Starting at the top of the listing, extract every line up to and including the one with "The width and". Pictures stay out of the copy.

*** Begin section ***

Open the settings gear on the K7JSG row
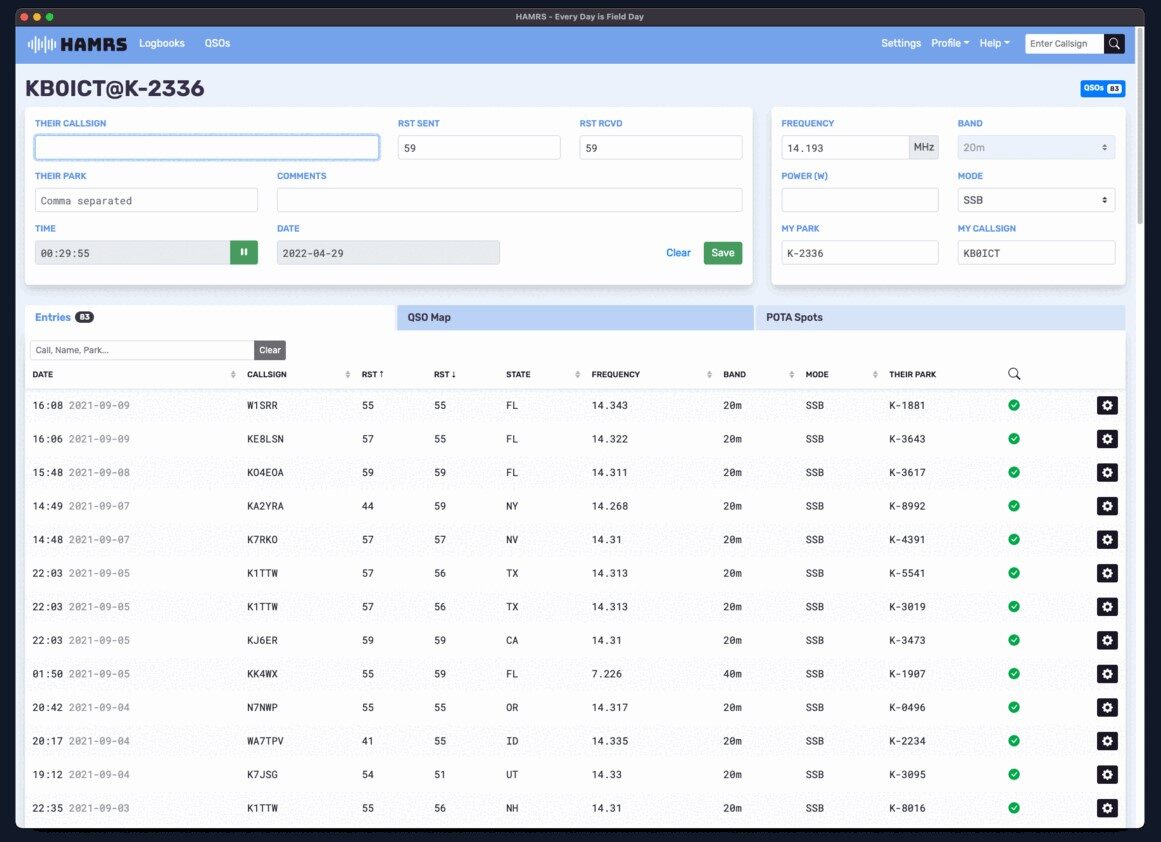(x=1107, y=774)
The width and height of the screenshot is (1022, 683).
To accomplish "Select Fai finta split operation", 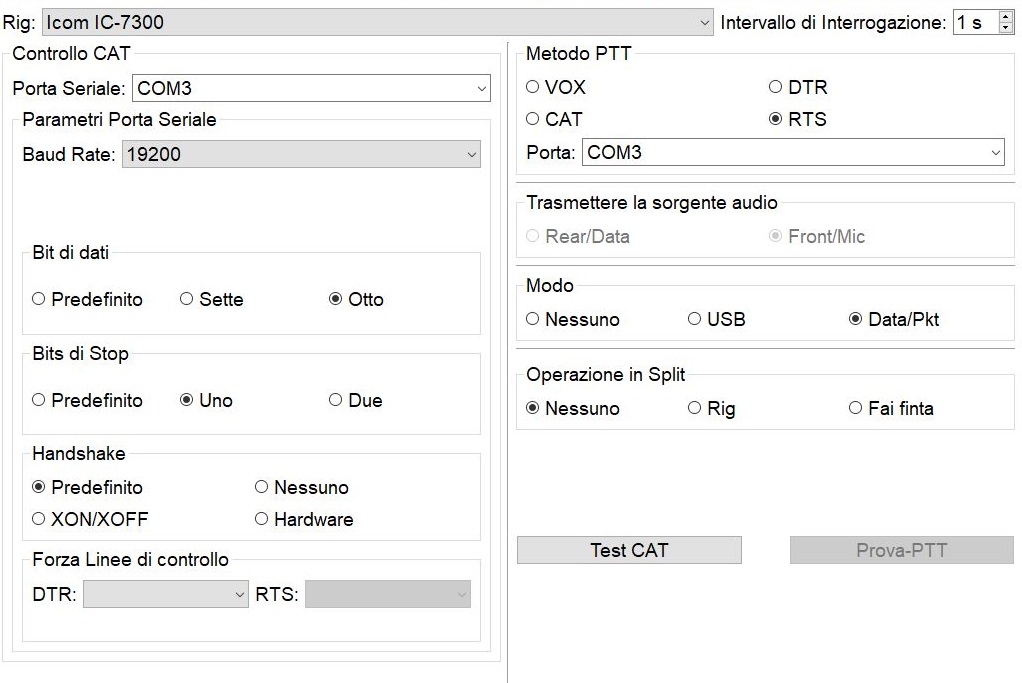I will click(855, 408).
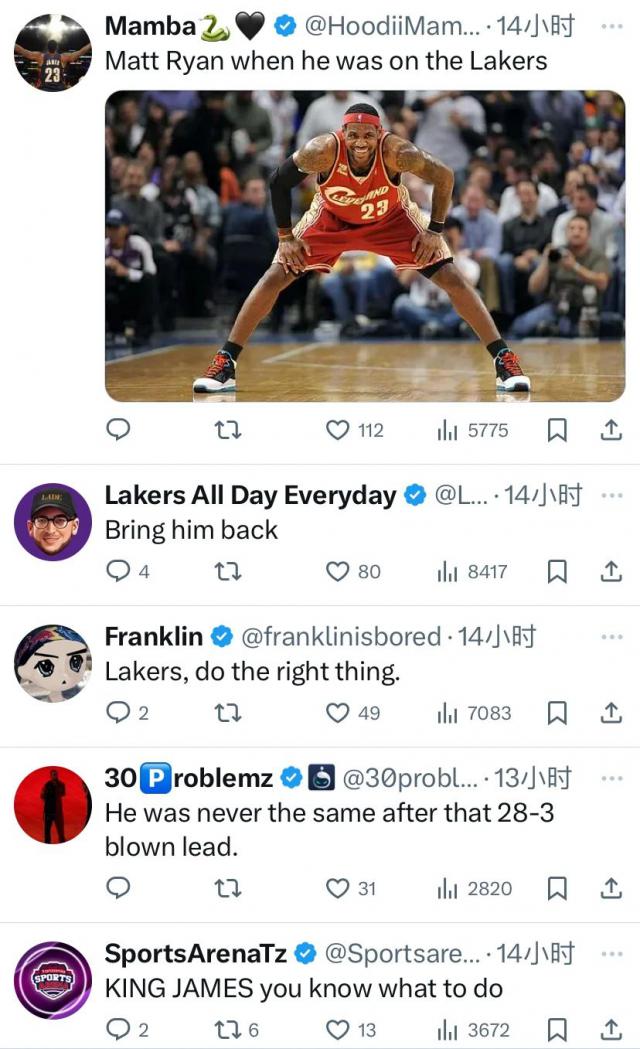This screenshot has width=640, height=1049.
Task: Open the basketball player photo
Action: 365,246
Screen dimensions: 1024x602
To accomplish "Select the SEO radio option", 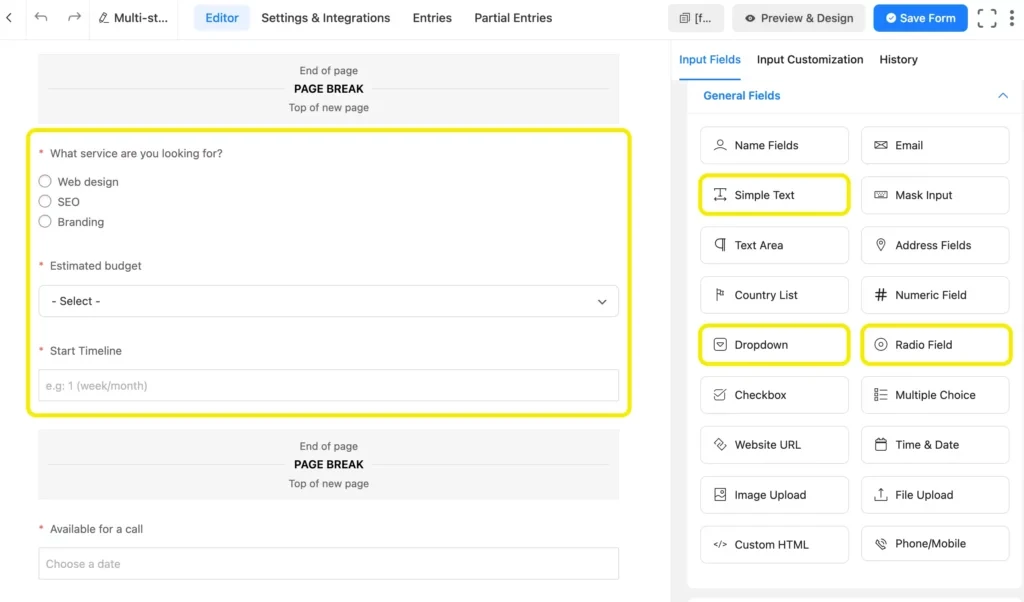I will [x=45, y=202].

*** End section ***

* TASK RESULT:
Open the settings gear on the K7JSG row
(x=1107, y=774)
The width and height of the screenshot is (1022, 683).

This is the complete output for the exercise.